Target: CNN Journalist Deborah Feyerick
Goal: Cease using the term “Sudden Jihad Syndrome” to explain terror attacks
During CNN’s recent coverage of the terrorist attack on Canadian Parliament, journalist Deborah Feyerick invoked the concept of “Sudden Jihad Syndrome” to possibly explain the attack. This term is rooted in condemnation of all Muslims and justification of suspicion against them, and has no place in legitimate journalism. Help urge Feyerick to stop using this problematic term in her reporting.
In the wake of the October 22, 2014 terror attacks at the Canadian National War Memorial and Parliament in Ottawa, CNN’s Deborah Feyerick reported on the authorities’ investigation of attacker Michael Zehaf-Bibeau, commenting that they were “very interested in finding out…whether this is [a case of] what’s called Sudden Jihad Syndrome.” While a journalist’s prerogative includes reporting on issues and terminology that do not necessarily reflect their own values, Feyerick’s approach was uncritical and legitimizing, suggesting that “Sudden Jihad Syndrome” is a viable, observed phenomenon. This, however, is far from the case–the term was coined by Neoconservative Daniel Pipes and used to justify his stance that all Muslims should be considered potential terrorists.
This term, then, is a deeply problematic one and is rooted in a perspective that condemns all Muslims as inherently dangerous. Feyerick’s inclusion of it served only as a tacit endorsement and was reflective of the culture of uncritical Islamophobia in America today. Sign the petition below to communicate these issues and urge Feyerick to steer clear of this terminology in the future.
Dear Ms. Feyerick,
In your recent coverage of the Ottawa terror attack on October 22 with CNN, I was disappointed to see you use the term “Sudden Jihad Syndrome” to discuss a line of investigation the authorities were pursuing with the attacker, Michael Zehaf-Bibeau. While the term may be gaining legitimacy in the ever-increasing culture of Islamophobia in the United States (which is an issue in and of itself), it is still rooted in a problematic universal condemnation of all Muslims. As such, I would urge you to avoid the term in the future.
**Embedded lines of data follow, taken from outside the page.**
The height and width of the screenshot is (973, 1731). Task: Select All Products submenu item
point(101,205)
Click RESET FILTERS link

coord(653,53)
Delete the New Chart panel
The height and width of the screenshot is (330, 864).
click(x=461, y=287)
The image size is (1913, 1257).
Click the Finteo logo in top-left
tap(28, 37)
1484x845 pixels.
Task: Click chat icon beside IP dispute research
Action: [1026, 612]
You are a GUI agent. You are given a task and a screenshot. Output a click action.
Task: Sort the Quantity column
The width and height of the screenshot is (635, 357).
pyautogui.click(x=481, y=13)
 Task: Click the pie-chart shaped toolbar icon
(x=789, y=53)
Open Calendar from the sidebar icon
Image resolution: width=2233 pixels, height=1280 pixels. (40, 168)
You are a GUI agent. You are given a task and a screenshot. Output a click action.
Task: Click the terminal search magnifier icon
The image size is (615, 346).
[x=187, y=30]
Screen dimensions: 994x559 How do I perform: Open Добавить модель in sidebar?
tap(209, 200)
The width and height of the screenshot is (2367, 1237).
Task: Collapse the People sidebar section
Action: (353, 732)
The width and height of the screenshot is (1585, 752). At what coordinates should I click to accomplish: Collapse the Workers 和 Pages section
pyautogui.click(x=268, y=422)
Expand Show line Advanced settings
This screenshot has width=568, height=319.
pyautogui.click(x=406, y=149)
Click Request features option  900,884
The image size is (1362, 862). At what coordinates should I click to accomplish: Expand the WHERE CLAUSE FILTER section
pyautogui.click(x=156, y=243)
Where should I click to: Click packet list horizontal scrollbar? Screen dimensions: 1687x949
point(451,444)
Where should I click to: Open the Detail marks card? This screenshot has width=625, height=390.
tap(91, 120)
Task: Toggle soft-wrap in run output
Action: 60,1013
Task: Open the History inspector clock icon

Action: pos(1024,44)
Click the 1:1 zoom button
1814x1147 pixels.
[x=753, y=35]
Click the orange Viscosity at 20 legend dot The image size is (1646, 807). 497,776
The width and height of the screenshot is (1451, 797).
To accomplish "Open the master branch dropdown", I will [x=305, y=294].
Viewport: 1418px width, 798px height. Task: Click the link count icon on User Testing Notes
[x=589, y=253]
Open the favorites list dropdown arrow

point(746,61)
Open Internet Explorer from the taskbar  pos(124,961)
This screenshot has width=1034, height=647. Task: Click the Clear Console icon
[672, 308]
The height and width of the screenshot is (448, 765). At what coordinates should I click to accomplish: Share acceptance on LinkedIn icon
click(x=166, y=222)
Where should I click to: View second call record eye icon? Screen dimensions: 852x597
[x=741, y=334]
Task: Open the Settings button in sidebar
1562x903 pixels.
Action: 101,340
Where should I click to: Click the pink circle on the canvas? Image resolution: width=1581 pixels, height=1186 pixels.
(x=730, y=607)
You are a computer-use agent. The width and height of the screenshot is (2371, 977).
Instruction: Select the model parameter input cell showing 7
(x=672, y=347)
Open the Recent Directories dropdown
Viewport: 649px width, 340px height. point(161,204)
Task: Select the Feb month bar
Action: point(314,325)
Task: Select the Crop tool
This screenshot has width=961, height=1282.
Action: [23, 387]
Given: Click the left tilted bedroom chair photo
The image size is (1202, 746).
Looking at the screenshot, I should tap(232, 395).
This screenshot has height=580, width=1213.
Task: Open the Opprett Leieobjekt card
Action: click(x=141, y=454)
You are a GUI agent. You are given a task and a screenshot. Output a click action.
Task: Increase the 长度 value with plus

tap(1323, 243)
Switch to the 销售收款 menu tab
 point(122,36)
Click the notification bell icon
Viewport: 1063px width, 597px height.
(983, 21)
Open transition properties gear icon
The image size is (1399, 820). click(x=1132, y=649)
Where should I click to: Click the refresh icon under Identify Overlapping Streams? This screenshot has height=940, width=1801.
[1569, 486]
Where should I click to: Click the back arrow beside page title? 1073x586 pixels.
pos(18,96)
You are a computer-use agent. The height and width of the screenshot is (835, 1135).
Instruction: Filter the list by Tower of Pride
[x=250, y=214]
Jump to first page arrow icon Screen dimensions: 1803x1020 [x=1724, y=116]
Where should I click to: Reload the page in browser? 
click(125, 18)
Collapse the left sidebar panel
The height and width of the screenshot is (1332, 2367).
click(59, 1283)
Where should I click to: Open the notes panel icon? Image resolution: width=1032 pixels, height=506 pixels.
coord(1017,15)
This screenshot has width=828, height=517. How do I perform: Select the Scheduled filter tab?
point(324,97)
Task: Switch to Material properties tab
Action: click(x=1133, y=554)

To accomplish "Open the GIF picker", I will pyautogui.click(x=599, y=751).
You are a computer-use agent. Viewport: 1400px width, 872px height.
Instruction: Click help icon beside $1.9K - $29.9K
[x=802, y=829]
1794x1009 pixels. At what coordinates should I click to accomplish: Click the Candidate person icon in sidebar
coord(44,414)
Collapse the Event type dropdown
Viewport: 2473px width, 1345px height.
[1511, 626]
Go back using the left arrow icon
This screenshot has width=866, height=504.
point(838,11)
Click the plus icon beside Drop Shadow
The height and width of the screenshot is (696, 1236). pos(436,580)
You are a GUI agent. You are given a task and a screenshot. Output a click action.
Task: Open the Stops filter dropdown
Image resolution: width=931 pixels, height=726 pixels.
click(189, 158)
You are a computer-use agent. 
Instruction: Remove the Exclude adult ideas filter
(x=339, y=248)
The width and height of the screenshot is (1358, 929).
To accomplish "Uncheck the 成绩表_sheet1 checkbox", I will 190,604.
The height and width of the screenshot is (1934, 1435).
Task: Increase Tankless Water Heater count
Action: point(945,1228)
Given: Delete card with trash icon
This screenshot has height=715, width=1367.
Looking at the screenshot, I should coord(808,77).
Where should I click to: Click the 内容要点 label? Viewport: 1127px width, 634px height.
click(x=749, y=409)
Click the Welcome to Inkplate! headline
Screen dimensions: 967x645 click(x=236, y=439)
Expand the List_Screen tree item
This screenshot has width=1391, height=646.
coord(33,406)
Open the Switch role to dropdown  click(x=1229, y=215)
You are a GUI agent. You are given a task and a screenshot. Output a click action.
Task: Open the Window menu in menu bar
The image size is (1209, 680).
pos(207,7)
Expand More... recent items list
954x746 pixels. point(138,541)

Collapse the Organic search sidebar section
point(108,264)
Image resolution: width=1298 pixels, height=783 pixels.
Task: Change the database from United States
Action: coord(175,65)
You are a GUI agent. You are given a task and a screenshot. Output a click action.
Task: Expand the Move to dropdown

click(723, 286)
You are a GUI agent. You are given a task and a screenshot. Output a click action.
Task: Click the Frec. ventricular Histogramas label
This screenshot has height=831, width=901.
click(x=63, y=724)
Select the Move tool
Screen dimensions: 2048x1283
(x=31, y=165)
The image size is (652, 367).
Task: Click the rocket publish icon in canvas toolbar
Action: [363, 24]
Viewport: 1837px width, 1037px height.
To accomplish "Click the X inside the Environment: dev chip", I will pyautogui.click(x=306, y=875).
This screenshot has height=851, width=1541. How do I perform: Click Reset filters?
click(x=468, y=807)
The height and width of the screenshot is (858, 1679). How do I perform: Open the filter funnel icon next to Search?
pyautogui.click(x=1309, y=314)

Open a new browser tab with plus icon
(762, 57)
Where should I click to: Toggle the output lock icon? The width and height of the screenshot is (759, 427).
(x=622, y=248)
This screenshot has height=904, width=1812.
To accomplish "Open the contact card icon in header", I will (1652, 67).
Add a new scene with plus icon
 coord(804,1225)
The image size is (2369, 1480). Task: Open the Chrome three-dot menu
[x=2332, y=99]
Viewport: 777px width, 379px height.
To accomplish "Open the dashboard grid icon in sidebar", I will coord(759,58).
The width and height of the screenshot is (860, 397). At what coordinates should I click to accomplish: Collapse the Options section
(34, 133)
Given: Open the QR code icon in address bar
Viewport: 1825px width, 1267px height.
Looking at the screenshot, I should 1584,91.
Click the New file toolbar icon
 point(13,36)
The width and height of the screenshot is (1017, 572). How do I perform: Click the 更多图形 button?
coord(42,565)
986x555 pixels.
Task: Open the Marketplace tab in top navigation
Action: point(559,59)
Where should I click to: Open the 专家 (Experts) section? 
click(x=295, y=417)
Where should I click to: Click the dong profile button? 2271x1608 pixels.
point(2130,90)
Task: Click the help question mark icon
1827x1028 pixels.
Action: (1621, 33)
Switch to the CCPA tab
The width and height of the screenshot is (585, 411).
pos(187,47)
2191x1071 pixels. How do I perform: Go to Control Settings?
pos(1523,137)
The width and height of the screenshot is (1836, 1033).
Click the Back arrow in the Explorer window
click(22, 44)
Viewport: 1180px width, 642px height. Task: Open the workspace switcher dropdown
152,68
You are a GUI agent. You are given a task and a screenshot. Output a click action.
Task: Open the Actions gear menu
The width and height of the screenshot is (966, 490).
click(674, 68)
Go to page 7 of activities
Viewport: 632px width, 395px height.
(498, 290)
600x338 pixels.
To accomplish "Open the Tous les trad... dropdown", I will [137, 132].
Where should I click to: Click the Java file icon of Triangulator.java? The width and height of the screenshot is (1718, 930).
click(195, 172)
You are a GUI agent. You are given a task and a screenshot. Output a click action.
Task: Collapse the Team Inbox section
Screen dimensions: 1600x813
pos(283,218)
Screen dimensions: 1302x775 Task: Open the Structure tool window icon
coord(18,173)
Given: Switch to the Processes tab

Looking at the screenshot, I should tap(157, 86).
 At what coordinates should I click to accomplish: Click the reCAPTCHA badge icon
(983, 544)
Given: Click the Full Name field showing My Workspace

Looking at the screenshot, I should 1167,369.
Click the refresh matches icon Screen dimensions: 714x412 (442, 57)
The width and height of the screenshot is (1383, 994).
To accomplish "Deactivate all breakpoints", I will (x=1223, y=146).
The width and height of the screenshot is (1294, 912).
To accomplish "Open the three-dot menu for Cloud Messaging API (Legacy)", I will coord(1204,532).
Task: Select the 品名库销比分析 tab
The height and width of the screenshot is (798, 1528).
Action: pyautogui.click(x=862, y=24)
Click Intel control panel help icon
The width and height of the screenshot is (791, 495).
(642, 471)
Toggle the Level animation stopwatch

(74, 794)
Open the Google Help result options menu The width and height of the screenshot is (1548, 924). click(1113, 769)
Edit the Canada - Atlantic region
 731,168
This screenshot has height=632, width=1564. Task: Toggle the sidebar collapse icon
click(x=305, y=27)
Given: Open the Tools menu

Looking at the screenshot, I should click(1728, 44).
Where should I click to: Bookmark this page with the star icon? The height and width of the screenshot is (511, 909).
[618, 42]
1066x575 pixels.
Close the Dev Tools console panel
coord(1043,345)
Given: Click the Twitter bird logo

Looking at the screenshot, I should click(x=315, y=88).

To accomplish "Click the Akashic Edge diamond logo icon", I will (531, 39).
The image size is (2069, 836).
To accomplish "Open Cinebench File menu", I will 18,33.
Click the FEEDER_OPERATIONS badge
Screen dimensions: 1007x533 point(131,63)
The concept of “Sudden Jihad Syndrome” was initially introduced by Neoconservative commentator and noted Islamophobe Daniel Pipes to describe Muslims that “suddenly or unexpectedly turn against civilized, Western society and engage in acts of terror.” In addition to capitalizing on the racist trope of a dichotomy between the “civilized Western world” and the “others,” the term was used by Pipes to justify his stance that all Muslims should be considered potential terrorists. The term is so problematic, in fact, that Wikipedia refuses to allow an entry for it on their online encyclopedia website.
Bearing all this context in mind, I hope you will agree that “Sudden Jihad Syndrome” is not a term that should be the object of any sort of legitimizing power. It is a concept that was created from Islamophobia and serves only to foster more Islamophobia, especially when presented uncritically by the media. I urge you to stop using the term altogether in the future.